• Directions:
Render the part of the data that opens with its first line and closes with the line containing "Action: pos(967,884)", both ends included, as a JSON list of strings with one string per line and blank lines left out.

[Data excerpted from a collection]
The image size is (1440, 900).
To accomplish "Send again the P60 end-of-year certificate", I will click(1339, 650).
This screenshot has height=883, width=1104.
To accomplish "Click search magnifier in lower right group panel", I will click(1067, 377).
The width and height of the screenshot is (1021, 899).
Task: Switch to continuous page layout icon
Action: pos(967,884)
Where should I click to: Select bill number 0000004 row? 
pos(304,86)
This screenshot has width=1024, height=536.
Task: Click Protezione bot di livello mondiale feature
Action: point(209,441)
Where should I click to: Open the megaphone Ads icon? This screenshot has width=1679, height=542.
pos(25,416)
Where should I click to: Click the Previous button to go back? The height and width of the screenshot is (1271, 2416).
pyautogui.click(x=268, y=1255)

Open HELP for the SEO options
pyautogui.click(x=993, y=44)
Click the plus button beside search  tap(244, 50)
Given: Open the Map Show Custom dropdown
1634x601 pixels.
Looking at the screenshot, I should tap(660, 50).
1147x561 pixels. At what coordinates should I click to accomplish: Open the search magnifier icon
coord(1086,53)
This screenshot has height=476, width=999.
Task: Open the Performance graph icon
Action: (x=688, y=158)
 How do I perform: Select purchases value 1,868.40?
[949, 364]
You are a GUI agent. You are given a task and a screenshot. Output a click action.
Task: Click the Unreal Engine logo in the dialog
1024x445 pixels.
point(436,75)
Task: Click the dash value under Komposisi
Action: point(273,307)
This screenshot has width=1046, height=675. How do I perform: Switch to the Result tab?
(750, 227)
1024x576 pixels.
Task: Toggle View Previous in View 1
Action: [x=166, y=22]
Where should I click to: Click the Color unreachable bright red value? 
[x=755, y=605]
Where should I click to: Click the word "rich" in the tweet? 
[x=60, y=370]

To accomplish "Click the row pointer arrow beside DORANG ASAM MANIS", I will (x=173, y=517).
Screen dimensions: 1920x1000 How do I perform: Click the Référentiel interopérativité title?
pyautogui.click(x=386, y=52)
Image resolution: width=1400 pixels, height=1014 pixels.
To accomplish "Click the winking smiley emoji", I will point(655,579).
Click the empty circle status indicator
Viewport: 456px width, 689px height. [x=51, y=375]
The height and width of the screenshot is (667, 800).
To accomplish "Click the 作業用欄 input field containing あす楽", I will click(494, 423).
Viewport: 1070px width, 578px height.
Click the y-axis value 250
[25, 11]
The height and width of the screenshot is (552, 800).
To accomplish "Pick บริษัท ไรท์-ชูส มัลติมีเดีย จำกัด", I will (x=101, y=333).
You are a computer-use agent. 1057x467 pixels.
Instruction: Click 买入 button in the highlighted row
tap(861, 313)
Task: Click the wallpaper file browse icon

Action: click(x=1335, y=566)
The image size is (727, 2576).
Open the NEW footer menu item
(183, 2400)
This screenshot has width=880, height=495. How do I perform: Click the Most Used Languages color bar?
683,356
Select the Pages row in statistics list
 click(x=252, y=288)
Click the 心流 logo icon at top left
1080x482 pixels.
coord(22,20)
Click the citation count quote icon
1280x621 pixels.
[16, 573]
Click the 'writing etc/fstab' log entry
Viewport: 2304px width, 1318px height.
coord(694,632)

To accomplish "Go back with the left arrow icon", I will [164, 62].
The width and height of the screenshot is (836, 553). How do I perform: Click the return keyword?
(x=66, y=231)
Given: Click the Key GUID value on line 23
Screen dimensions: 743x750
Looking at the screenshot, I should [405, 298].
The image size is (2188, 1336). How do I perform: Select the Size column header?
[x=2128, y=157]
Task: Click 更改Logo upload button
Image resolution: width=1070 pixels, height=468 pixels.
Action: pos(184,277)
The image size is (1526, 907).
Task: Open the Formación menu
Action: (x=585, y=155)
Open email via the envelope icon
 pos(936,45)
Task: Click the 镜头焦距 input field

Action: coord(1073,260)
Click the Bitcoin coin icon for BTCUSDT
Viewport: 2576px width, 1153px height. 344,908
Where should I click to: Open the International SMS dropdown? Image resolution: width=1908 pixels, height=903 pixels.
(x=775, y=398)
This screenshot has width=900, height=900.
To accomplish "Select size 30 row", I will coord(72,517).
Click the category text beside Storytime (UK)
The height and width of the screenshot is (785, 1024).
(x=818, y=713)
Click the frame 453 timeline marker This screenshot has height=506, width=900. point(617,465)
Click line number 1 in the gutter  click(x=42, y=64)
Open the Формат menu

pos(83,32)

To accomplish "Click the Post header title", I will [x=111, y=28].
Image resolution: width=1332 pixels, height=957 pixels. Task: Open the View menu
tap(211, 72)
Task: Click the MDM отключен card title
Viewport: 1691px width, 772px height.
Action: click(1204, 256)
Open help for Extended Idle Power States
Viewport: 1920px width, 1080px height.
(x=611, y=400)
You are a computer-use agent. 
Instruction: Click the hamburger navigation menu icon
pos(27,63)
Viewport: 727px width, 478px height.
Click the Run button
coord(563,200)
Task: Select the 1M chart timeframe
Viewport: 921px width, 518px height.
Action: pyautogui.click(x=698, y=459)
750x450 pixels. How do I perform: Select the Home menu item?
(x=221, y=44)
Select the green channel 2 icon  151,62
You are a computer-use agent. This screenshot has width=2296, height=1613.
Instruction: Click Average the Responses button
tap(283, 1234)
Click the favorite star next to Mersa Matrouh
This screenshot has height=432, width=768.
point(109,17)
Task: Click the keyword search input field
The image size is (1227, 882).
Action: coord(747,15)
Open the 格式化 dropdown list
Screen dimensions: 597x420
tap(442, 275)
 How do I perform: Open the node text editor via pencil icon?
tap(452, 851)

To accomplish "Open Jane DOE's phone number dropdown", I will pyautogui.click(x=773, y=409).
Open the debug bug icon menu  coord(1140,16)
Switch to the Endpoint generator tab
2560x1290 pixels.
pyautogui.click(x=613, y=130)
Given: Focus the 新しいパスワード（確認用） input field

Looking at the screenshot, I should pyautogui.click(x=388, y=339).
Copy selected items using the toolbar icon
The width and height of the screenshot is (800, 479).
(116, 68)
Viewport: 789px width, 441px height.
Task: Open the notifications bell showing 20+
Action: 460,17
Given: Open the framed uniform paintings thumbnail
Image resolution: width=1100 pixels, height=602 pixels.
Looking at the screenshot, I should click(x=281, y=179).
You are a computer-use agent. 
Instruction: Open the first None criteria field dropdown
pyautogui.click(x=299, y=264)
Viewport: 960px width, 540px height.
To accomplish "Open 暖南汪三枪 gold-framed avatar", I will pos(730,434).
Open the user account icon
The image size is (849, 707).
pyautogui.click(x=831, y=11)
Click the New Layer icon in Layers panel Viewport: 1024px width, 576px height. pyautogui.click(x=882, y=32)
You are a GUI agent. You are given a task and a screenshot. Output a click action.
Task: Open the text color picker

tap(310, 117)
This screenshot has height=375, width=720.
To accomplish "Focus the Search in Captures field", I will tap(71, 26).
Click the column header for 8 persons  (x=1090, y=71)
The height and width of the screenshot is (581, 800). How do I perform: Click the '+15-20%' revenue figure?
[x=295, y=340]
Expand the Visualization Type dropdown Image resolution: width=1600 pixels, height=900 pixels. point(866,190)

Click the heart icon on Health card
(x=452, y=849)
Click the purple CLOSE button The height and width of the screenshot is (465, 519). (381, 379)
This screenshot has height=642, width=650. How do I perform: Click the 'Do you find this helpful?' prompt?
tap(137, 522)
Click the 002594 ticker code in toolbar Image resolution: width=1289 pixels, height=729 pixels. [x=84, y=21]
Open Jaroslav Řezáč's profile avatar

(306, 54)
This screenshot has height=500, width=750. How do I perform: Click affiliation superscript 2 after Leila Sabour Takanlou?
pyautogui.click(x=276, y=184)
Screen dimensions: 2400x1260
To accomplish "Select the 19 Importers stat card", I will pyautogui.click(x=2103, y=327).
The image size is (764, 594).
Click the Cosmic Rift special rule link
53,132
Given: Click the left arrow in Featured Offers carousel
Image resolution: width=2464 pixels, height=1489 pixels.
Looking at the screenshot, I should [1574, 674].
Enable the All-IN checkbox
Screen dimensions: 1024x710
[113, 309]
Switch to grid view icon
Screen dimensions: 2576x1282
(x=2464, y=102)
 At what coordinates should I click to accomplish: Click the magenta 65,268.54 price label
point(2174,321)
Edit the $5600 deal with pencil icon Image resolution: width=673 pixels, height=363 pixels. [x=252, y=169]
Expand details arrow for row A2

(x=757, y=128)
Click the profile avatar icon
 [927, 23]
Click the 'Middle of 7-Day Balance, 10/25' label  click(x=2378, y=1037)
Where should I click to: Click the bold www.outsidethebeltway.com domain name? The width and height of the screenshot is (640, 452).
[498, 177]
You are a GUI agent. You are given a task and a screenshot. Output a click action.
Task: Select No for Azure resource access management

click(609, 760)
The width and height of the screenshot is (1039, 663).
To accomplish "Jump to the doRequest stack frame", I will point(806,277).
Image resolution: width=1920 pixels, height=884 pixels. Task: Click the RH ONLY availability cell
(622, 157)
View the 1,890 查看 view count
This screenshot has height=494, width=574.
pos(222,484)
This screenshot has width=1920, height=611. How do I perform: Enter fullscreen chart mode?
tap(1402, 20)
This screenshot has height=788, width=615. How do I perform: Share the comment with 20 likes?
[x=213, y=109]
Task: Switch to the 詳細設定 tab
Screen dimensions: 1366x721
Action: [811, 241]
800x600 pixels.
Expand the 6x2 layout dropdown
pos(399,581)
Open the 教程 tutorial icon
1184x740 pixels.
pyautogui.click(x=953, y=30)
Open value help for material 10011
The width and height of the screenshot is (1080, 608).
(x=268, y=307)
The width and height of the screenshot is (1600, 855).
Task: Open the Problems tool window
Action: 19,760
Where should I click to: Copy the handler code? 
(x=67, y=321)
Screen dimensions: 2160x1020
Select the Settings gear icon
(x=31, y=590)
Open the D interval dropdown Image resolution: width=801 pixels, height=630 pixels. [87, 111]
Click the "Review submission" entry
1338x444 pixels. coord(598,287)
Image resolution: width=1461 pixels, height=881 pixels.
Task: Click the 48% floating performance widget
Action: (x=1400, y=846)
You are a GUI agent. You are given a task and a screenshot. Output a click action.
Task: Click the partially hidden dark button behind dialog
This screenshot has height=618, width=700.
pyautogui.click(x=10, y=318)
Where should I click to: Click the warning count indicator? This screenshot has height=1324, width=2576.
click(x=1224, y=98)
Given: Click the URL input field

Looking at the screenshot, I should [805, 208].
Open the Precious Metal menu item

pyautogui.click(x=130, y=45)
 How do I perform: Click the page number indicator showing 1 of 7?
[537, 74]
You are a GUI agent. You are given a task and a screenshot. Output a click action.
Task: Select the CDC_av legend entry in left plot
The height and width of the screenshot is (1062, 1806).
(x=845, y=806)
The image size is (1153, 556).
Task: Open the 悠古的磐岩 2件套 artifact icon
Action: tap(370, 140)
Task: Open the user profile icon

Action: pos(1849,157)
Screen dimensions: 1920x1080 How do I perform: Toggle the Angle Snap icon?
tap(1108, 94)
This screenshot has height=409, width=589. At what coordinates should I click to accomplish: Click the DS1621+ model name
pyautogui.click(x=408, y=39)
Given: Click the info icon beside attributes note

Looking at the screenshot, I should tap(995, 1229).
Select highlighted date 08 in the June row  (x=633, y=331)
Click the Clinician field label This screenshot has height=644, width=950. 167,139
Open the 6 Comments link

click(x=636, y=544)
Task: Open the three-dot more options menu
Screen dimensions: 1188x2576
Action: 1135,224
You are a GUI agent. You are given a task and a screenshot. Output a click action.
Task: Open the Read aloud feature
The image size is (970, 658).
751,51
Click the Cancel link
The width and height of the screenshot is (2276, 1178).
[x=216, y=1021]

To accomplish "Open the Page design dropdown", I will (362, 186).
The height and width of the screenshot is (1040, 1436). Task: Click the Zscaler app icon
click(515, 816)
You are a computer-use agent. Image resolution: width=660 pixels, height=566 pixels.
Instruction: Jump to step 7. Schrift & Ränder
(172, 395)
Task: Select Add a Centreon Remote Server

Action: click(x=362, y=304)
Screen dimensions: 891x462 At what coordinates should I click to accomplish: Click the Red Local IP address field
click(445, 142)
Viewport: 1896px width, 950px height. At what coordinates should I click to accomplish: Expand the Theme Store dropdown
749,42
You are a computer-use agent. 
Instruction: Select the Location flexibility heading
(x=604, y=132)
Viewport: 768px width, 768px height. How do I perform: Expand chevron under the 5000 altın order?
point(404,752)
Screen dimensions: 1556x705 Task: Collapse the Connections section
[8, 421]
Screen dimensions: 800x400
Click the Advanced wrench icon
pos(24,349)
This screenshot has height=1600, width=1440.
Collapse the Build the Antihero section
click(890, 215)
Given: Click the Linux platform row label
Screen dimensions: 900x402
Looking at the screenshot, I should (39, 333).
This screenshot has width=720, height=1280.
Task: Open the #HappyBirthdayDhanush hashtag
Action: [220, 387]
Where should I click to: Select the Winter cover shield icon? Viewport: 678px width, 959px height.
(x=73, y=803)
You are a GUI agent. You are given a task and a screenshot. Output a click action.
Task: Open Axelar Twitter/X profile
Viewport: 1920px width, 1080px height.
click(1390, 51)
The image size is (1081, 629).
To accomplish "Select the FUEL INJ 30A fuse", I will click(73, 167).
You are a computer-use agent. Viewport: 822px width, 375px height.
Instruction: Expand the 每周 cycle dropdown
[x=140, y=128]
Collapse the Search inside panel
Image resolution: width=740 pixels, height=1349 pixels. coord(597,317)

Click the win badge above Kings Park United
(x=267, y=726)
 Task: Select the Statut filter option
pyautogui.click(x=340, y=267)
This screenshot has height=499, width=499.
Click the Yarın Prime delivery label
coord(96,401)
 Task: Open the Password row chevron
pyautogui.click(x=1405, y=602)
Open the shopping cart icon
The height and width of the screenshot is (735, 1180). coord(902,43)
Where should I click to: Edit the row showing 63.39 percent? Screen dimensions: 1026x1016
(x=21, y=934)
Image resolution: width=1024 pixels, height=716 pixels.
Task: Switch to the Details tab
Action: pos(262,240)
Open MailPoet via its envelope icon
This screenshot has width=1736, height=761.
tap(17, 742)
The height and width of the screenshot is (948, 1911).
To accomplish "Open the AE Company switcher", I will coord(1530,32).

• Result for this task:
[
  "The image size is (1440, 900).",
  "To accomplish \"Send again the P60 end-of-year certificate\", I will click(1339, 650).",
  "This screenshot has height=883, width=1104.",
  "To accomplish \"Click search magnifier in lower right group panel\", I will click(1067, 377).",
  "The width and height of the screenshot is (1021, 899).",
  "Task: Switch to continuous page layout icon",
  "Action: pos(967,884)"
]